Low energy Bluetooth could be fastest shipping wireless system
Published: 22 April, 2009
READ MORE: Bluetooth
The recent focus has been on combining Bluetooth with Wi-Fi for faster performance, but a new low energy variant of the short range standard could be the fastest shipping wireless technology in history, some analysts predict. On the day that the Bluetooth Special Interest Group (SIG) releases its high data rate upgrade, a developers' meeting in Tokyo is pushing forward the new low energy offering, with first handsets likely to appear next year.

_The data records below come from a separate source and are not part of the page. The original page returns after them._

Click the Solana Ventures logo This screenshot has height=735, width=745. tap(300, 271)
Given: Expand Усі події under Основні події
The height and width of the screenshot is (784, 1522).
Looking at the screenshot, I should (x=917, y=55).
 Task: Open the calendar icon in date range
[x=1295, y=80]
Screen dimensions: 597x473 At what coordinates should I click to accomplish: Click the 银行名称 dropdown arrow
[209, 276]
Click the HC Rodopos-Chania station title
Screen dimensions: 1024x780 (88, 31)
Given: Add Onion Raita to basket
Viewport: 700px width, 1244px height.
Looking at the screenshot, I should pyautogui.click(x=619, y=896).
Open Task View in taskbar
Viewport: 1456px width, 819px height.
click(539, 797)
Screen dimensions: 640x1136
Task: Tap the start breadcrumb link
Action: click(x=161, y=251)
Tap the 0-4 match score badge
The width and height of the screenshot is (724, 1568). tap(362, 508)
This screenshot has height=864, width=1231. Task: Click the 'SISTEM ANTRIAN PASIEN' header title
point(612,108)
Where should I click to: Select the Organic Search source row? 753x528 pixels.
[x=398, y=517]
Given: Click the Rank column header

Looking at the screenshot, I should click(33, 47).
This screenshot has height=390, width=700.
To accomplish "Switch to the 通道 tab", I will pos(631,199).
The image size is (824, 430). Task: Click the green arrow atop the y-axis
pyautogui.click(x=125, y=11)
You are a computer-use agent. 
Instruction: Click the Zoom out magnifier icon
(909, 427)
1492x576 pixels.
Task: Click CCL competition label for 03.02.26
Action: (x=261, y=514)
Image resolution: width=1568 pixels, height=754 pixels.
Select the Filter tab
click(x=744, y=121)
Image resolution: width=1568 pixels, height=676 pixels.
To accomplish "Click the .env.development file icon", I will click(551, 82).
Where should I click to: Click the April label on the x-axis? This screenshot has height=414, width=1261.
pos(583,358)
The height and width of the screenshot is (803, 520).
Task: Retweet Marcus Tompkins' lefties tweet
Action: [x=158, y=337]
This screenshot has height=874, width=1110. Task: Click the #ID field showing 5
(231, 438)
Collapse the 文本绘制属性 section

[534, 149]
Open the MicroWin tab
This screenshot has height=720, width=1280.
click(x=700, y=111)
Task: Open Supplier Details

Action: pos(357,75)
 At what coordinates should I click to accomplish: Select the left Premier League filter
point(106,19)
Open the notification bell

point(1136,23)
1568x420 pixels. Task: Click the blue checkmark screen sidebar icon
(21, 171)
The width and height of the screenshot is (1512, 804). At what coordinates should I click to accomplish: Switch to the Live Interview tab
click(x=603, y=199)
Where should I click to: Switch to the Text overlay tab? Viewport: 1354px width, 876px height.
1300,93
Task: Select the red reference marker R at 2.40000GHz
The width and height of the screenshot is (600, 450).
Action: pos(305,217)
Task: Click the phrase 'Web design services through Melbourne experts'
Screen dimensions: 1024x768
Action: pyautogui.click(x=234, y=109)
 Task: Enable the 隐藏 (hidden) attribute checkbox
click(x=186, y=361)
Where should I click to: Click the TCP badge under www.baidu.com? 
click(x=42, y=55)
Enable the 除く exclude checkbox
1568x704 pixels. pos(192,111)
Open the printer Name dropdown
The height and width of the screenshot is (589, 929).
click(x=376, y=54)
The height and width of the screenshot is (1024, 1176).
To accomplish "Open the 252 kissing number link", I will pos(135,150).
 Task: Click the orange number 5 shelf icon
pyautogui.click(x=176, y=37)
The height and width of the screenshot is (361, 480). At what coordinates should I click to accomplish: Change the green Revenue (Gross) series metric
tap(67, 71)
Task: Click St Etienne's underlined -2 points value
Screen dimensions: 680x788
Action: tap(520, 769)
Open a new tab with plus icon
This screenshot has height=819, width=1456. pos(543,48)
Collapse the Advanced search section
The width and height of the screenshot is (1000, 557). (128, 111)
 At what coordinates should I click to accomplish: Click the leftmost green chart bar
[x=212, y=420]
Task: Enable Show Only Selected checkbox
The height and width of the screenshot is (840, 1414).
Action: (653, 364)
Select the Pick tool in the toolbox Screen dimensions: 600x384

UK-based chipmaker CSR said it planned to offer a single-mode chip for low energy Bluetooth, while Texas Instruments committed to both single-mode and dual-mode products and Nordic Semiconductor announced its nRF8000 family. Along with previous announcements from Broadcom and EM Microelectronics, that makes seven low energy Bluetooth chipsets on the market, says EETimes.
Product designers will get development kits in the next few months, and so real world handsets could appear next year, with TI pricing its entry level developer offering at just $99 for a single-mode slave and USB adapter. Bluetooth low energy started life as the Wibree platform, created initially by Nokia as a separate initiative but then adopted by the Bluetooth SIG. As well as handsets, it should go into many kinds of appliances and home or industrial low power gadgets. Fiona Thomson of IMS Research told the meeting that this could be the fastest shipping wireless technology ever, predicting that 70% of Bluetooth phones will be using the low energy variant by 2013.